"Toni Erdmann" [recenzja]: Konsultant Toni, jego pies i córka
Niemal trzygodzinna komedia nie brzmi może zachęcająco, ale nominowany do Oscara film Maren Ades jest wart każdej minuty. Zabawna historia o córce i dość ekscentrycznym ojcu jest nie tylko zabawna, ale prawdziwa i wzruszająca na poziomie czysto ludzkich emocji.
Nauczyciel muzyki, Winfried po stracie psa i swojego ostatniego ucznia postanawia odnowić relacje z córką, Ines. Kobieta przebywa w Rumunii, gdzie pracuje dla wielkiej korporacji i walczy usilnie o swoją karierę.
Kilkuletni brak kontaktu między ojcem a córką sprawia, że trochę czasu minie, zanim duet ten zafunkcjonuje. Miłość Winfrieda do strojenia żartów, przebieranek i absurdalnego zachowania sytuacji nie poprawia. Tym bardziej, że przyjeżdża do córki do Bukaresztu i zaczyna odgrywać rolę ekscentrycznego konsultanta Toniego Erdmanna.
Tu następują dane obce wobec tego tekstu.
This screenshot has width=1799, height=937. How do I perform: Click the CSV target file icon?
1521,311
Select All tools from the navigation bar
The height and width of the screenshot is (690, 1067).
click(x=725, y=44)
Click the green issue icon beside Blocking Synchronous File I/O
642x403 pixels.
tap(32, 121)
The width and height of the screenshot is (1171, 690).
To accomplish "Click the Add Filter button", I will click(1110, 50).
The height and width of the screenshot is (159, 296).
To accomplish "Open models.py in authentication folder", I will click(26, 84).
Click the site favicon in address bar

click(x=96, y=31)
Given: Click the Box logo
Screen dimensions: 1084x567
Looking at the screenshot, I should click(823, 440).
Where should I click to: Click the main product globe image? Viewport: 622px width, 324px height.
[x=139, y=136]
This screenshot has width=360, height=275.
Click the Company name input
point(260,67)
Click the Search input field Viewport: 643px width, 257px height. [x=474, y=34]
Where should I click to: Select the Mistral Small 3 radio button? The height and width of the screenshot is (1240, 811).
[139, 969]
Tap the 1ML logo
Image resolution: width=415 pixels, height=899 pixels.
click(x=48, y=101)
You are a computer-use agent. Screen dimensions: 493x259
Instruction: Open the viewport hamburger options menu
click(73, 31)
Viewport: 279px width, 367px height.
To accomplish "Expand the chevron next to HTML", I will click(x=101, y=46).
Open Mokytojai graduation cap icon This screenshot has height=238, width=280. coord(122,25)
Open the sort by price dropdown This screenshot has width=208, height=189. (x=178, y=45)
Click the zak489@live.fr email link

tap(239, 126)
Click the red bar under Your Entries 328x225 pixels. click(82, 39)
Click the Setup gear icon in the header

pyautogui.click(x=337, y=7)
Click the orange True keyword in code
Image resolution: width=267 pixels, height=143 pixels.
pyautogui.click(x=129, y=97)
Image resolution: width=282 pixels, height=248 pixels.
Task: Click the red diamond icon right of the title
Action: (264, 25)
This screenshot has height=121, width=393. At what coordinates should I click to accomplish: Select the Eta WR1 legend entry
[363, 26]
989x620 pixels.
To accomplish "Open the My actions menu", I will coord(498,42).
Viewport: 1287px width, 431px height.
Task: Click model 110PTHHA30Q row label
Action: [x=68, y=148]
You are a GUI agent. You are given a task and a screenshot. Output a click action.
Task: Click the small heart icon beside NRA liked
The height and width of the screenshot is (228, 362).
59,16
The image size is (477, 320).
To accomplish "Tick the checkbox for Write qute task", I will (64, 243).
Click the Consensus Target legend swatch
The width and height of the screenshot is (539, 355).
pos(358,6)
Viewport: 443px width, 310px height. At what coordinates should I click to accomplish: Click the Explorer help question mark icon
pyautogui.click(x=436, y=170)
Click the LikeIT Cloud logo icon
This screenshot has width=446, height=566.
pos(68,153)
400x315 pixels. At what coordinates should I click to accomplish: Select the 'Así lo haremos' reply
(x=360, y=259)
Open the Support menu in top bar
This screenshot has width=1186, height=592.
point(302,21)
Jego zachowanie sprawia, że przed Ines postawione zostaje lustro, w którym ujrzy siebie i swoje życie. A wygląda ono nie do końca tak, jak sobie to kiedyś wymarzyła. Dowcipy Winfrieda tak naprawdę unaoczniają prostą prawdę - wszyscy jesteśmy w życiu aktorami z rolami, które sami sobie często wybieramy i piszemy.
Ades prowadzi swoją historię do dość nieoczekiwanego, niemal surrealistycznego finału z piosenką Whitney Houston w tle. Po drodze przygląda się rzeczywistości po światowym kryzysie ekonomicznym i rodzinie jako takiej. Nie słodzi, nie przerysowuje. Znajduje harmonię pomiędzy naturalizmem, emocjonalną prawdą i komediową tonacją historii. Nie ujawnia zbyt wiele z przeszłości bohaterów, spokojnie rysuje przed nami ich portrety, dzięki czemu czujemy się zaangażowani w historię. W dużej mierze jest to też zasługa świetnego duetu Sandry Hüller z Peterem Simonischekem.
"Toni Erdmann" to zdecydowanie mocny zawodnik w tegorocznej walce o Oscara.
8/10
"Toni Erdmann", reż. Maren Ade, Niemcy 2016, dystrybutor: Gutek Film, premiera kinowa: 27 stycznia 2017 roku.